● **Problem description**
Show each line of the data below that has the string "will" in it.

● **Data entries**
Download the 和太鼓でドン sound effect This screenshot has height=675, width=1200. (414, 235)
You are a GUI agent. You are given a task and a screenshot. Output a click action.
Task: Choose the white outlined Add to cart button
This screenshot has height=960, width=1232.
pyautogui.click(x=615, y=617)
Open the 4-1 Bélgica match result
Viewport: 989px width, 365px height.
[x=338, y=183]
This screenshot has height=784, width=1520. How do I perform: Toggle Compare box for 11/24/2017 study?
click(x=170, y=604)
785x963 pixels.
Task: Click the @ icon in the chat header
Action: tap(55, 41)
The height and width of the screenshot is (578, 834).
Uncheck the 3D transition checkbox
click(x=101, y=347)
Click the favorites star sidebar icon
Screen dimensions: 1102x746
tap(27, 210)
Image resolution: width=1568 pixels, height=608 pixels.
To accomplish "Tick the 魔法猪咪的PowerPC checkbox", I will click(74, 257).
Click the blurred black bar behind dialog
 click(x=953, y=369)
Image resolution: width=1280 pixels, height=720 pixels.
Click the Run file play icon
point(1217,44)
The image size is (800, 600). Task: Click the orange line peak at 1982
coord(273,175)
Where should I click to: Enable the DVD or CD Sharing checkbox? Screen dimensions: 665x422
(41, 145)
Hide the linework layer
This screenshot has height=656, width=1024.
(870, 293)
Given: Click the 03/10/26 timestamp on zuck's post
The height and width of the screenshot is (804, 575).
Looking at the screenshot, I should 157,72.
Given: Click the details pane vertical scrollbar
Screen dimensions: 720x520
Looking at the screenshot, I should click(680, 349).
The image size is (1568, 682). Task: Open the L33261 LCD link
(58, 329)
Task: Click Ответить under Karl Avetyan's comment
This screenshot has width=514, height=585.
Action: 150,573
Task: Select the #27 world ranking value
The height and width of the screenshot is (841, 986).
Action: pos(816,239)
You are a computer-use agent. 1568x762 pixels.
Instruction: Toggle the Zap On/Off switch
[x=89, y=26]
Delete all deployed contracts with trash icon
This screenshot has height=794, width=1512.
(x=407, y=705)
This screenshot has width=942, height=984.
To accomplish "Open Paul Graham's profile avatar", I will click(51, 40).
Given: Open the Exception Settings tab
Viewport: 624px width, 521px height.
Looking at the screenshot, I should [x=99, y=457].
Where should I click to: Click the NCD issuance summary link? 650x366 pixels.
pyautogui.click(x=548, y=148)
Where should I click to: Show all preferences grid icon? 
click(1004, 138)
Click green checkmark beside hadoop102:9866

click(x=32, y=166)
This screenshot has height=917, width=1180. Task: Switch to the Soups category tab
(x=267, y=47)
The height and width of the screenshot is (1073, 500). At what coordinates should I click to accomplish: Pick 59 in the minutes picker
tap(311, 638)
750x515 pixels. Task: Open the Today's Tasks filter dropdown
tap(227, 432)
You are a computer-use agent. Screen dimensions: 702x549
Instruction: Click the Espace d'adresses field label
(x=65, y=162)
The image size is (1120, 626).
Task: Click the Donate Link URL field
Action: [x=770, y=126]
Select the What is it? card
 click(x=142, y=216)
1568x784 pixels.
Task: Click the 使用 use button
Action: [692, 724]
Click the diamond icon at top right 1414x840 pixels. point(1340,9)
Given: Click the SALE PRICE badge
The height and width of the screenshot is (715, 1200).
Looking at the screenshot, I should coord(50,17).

● **Result**
To accomplish "Tick the 魔法猪咪的PowerPC checkbox", I will click(74, 257).
To accomplish "Open Paul Graham's profile avatar", I will click(51, 40).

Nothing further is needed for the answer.